Take every line from the listing below that includes "orange" and copy it.
(Extracted entries begins)
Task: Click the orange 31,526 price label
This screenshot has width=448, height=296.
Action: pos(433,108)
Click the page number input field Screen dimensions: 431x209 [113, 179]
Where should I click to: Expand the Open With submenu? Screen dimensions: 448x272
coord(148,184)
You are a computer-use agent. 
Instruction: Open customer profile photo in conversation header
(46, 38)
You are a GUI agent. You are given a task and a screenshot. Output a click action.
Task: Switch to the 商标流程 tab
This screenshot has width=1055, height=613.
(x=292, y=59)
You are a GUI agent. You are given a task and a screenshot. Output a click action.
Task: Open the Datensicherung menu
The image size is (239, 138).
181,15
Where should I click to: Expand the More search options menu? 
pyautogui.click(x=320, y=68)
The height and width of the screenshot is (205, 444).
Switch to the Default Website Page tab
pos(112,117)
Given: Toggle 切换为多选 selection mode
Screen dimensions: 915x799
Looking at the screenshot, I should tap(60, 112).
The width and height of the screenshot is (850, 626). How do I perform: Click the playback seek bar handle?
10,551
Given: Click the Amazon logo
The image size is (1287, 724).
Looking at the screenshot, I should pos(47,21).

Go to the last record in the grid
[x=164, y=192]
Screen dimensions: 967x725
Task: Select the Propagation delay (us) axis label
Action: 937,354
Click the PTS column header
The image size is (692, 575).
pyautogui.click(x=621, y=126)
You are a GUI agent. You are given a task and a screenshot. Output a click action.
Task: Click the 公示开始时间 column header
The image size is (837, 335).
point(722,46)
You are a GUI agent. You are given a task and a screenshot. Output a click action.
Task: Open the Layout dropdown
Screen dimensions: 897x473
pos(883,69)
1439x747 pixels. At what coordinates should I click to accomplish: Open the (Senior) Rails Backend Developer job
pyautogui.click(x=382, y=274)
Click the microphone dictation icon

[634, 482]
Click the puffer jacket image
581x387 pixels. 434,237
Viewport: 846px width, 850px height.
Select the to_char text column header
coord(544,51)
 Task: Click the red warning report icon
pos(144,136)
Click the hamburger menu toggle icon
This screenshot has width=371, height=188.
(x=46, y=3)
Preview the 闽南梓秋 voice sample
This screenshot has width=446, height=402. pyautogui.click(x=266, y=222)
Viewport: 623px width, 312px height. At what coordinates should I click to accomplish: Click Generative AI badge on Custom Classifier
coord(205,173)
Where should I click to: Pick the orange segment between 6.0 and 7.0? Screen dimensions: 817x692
(Extracted entries ends)
**Written response:**
Task: Click the orange 31,526 price label
Where should I click to: Pick the orange segment between 6.0 and 7.0? Screen dimensions: 817x692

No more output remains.